What skills does a barrister need?
The barrister job description can involve a wide range of skills. The role of a barrister can include the following:
- The ability to communicate with a wide range of people
- Determination, stamina, self-motivation and self-discipline
- Excellent communications and interpersonal skills, alongside the ability to express arguments and ideas clearly
- An analytical mind and a logical approach
- Strong academic ability
- Commercial and legal awareness
- Advocacy skills – the ability to be an advocate for someone else and act in their best interests
- Attention to detail and strong research skills
- Excellent time, project and people management skills
- The ability to remain calm under pressure and a flexible approach to working when situations change
- Problem solving skills
- A responsible attitude and integrity.
What's the difference between a barrister and a solicitor?

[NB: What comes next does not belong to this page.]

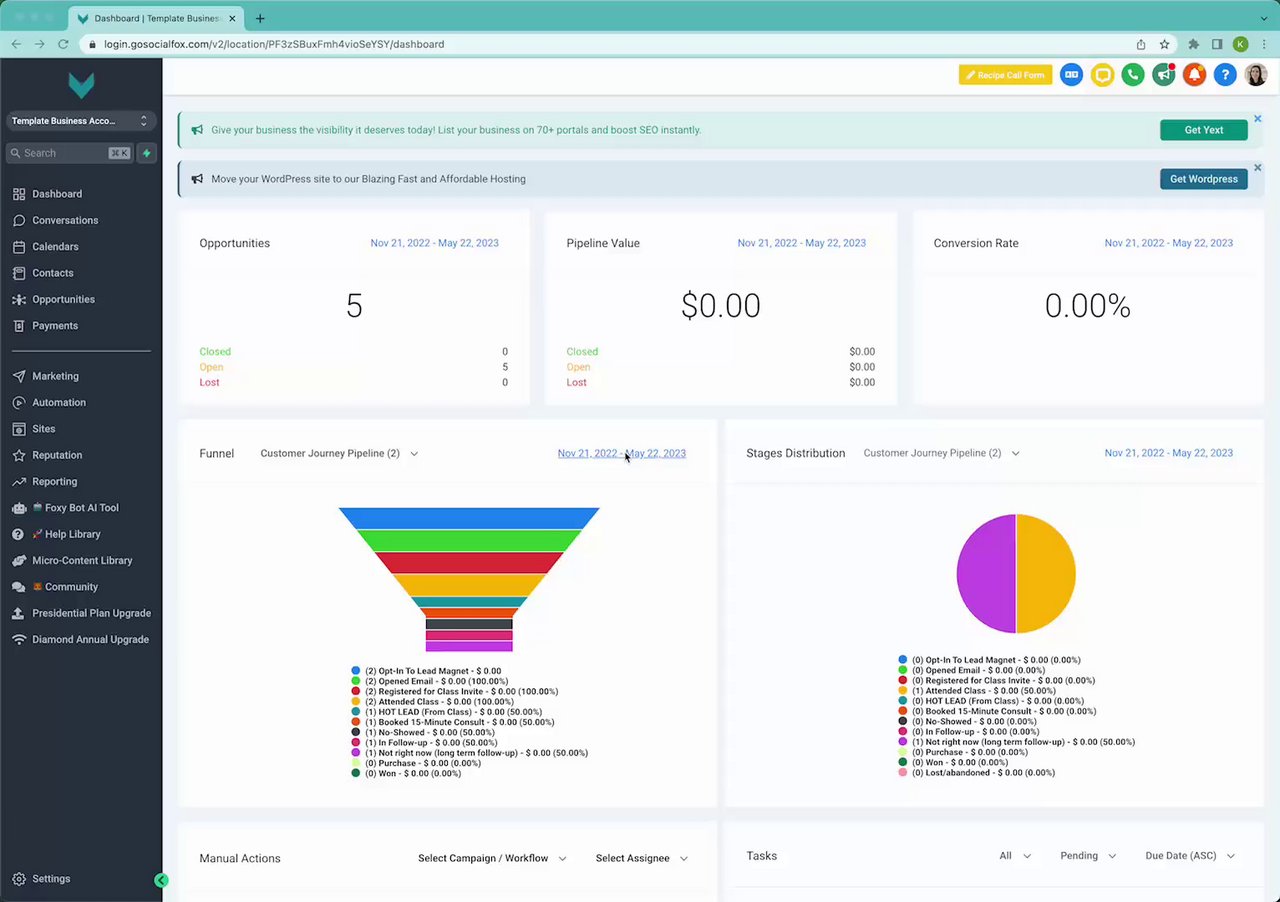Close the WordPress hosting banner
This screenshot has height=902, width=1280.
[x=1258, y=168]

In a nutshell, barristers usually practise as advocates representing their clients in court. On the other hand, solicitors and lawyers tend to do the majority of their legal work in a law firm or in the office.

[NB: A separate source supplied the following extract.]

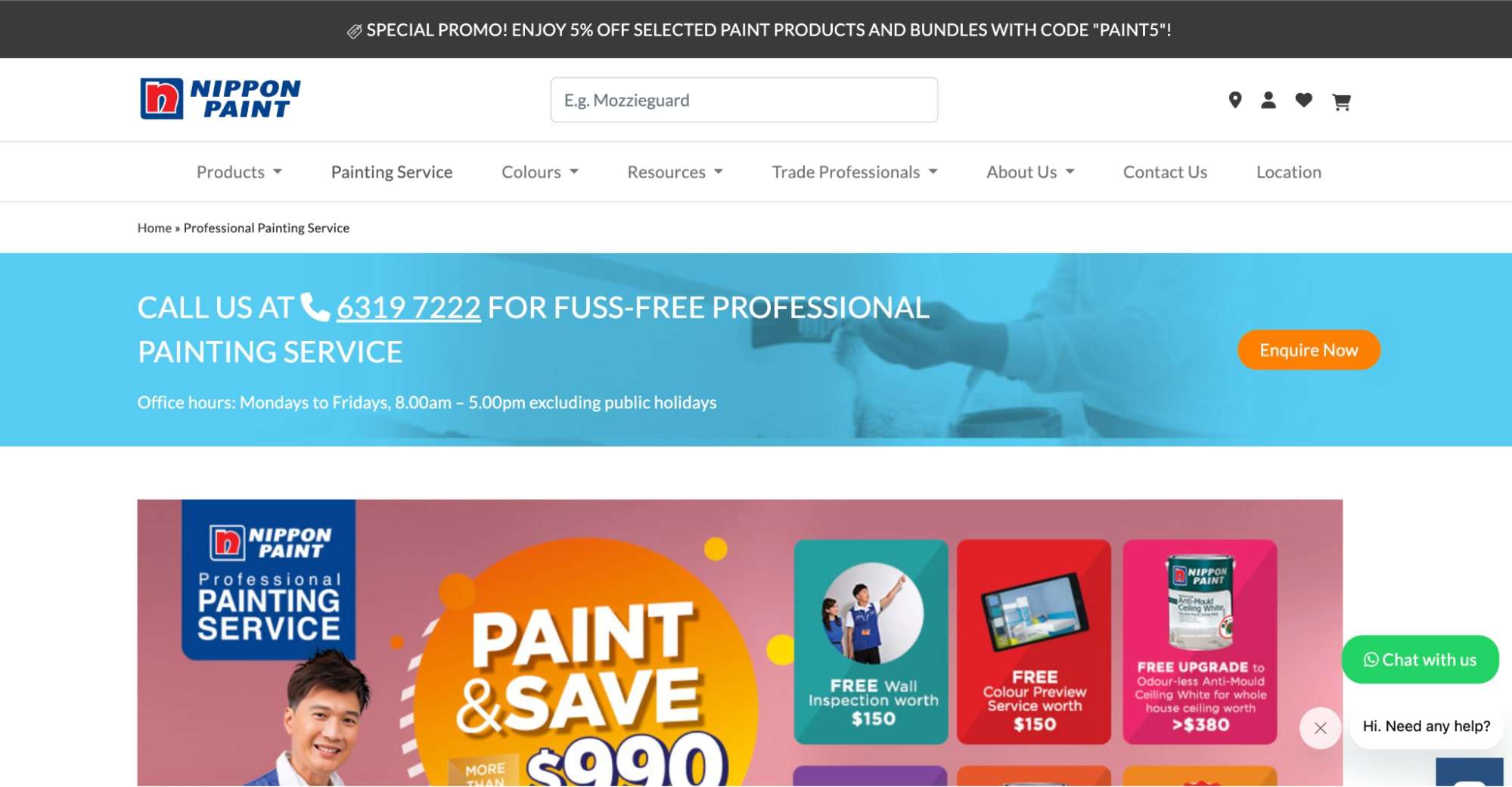Click the phone icon in banner
Viewport: 1512px width, 787px height.
tap(315, 307)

Of course, there are always exceptions to this. For example, the defining features of both barrister and solicitor have become foggy in modern times and both roles can often overlap.
Qualified solicitors can represent clients in court if they are granted ‘rights of audience’, which means that solicitors can nowadays do many of the tasks of a barrister up to a point, although barristers are able to work in a much higher level of court than solicitors.
How to become a barrister step by step?
How long does it take to become a barrister? and What are the different phases of the studies? To complete the study stage of your journey to becoming a barrister, you can take the following law career path:
• You can either gain an approved law degree at class 2:2 or above or, study a non-law degree at 2:2 or above, followed by a conversion course. You could either study the Postgraduate Diploma in Law (PGDL) or MA Law (Conversion) course.
• Then you will need to complete the Bar Practice Course (BPC), previously the Bar Professional Training Course (BPTC)
• Complete a vocational period within a work-based setting
• Obtained and complete your apprenticeship, the pupillage.
• Once graduated, and therefore qualified with Right of Audience in court, you will be called to the bar.
What are the day to day responsibilites of a barrister?
A barrister’s day-to-day responsibilities can be varied and changes from case to case. Daily tasks can include giving legal advice to solicitors and clients, translating client’s issues into legal terms and representing them, researching cases, writing legal documents, general preparing of cases, liaising with other legal professionals, appearing in court, cross-examining witnesses, reviewing evidence and negotiating settlements or sentences for the client.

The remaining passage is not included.